- Born: 13 October 1935 Hararghe, Italian Ethiopia
- Died: 25 December 2024 (aged 89)
- Education: General Wingate Secondary School, Addis Ababa University College of Addis Ababa (BA in Education) Tata Institute of Social Sciences (MA in Social Service Administration, 1961)
- Occupations: Diplomat, government official
- Known for: President of the Ethiopian Red Cross Society Vice President of the International Federation of Red Cross and Red Crescent Societies for Africa Founding President of the Family Guidance Association of Ethiopia (1965–1983)
- Office: Minister of Labor and Social Affairs Ambassador to the Republic of India Vice Minister of the Interior (correctional institutions)
- Awards: Henry Dunant Medal (International Red Cross Red Crescent Movement)

= Shimelis Adugna =

Ethiopian diplomat and official (1935–2024)

Shimelis Adugna (Amharic: ሽመልስ አዱኛ, 13 October 1935 – 25 December 2024) was an Ethiopian diplomat and official who was the former president of the Ethiopian Red Cross Society. He joined primary school in Hararge and attended high school at General Wingate secondary school in Addis Ababa. Eventually, he joined the then University College of Addis Ababa for BA in Education. From 1959-1961, he pursued graduate studies and received an MA in Social Service Administration from the Tata Institute of Social Sciences. He served as the Vice President of the International Federation of Red Cross and Red Crescent Societies for Africa and as national coordinator for Jobs for Africa, an employment generation and poverty reduction program of the International Labour Organization and the United Nations Development Program. He was also the Founding President of the Family Guidance Association of Ethiopia (FGAE) for 18 years, from 1965 to 1983.

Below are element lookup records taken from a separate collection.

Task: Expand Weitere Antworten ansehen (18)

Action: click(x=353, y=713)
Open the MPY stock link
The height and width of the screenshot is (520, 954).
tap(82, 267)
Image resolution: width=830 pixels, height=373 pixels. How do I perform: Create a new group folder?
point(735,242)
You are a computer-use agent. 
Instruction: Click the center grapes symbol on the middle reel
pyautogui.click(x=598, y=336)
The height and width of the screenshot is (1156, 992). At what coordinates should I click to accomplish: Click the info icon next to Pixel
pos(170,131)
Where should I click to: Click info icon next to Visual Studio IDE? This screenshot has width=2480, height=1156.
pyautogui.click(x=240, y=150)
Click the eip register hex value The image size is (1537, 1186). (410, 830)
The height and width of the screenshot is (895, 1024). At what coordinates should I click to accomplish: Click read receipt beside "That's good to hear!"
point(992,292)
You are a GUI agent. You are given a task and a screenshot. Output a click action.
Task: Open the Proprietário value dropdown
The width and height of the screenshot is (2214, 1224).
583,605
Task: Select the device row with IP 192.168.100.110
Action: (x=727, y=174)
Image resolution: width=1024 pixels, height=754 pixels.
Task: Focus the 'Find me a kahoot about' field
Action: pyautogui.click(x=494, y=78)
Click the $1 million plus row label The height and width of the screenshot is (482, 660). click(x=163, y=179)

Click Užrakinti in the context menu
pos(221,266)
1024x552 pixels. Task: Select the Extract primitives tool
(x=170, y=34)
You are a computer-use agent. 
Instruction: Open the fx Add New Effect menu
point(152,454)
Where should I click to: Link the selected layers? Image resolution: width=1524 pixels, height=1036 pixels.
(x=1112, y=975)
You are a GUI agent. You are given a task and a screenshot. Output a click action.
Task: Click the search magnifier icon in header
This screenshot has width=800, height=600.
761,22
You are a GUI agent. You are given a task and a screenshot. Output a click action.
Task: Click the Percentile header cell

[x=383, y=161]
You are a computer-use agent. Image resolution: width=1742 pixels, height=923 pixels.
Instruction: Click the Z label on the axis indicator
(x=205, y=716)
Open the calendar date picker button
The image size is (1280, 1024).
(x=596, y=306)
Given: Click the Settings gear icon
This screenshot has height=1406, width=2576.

Shimelis also served as Minister of Labor and Social Affairs, ambassador to the Republic of India, Vice Minister of the Interior in charge of correctional institutions, and as an independent consultant and government advisor on issues of famine, demobilized soldiers, and orphans.

==Awards==
Shimelis Adugna was awarded the Henry Dunant Medal for outstanding humanitarian service, the highest award given by the International Red Cross Red Crescent Movement. He received the medal for "his personal commitment, his important contribution to the development of humanitarian activities and his work in promoting the Movement’s Fundamental Principles and ideals." Jimma University also awarded Honorary Doctorate to Shimelis Adugna on the 4th of January 2022 in recognition of outstanding selfless leadership qualities.